Extracting Page Content/HTML
Screaming Frog Documentation: https://www.screamingfrog.co.uk/web-scraping/
In order to extract content through the SEO Spider tool, follow these steps:
Go to Configuration → Custom → Custom Extraction
Then click “Add” to add an extraction
The easiest way I’ve found to extract page data in an organized fashion is through extracting data from specific divs on a set of pages. This can be done through an XPath statement.

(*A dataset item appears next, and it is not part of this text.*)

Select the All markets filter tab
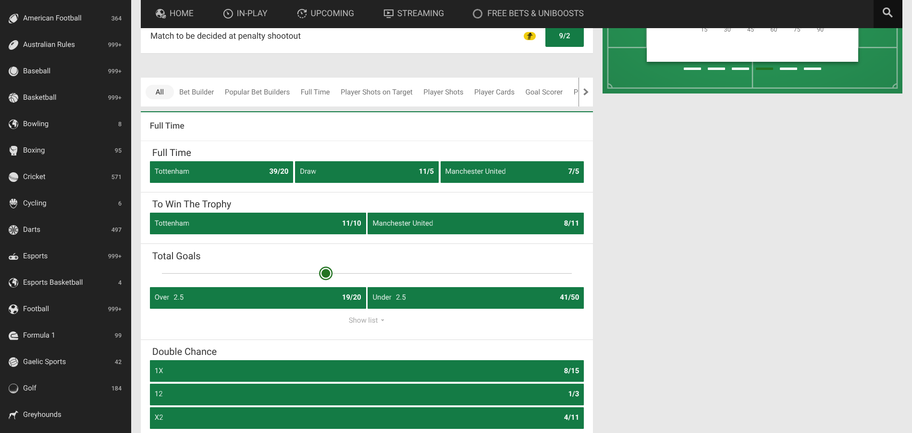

XPath Documentation: https://www.w3schools.com/xml/xpath_syntax.asp
XPath syntax example - Blog author bios
In this example, we want to pull HTML from the Blog Author bio pages into an excel document:
Page example in question: https://www.nurse.com/blog/author/ckonuch/
First, you’ll want to configure your crawler to crawl this list of pages. For Nurse.com we have a sitemap containing all of these listings, so we will want to include this sitemap in our Spider configuration settings.
Configuration → Spider → XML Sitemaps → Crawl Linked XML Sitemaps → Crawl these sitemaps
Include your sitemap in this text box, i.e. https://super-craft.nurse.com/sitemaps-1-section-blogAuthors-1-sitemap.xml
Alternatively, if you already have a list of the pages you need to crawl, you can paste that list into Screaming Frog’s List Mode crawl.
Next, you’ll want to set up your Extraction settings and find the div name that needs to be extracted from the site. Enter the Custom Extraction menu addressed above.
Add an extraction
Name your extractor, in this case we will call it “AuthorBio”
Select “XPath”
Select “Page Text”
For these pages, we are extracting HTML from a specific div. This is how you can use Xpath to pull this data:
//div[@class='fusion-author-info']
//div - the HTML object type you want to extract
@class - the class name of the div, span, p, etc.
' ' - put the name of the class here
We found the name of this class through inspecting the page
Extraction settings:
Output:
After the crawl is complete, go to the Custom Extraction tab to see your results
Then you can export your results into a CSV or XLSX document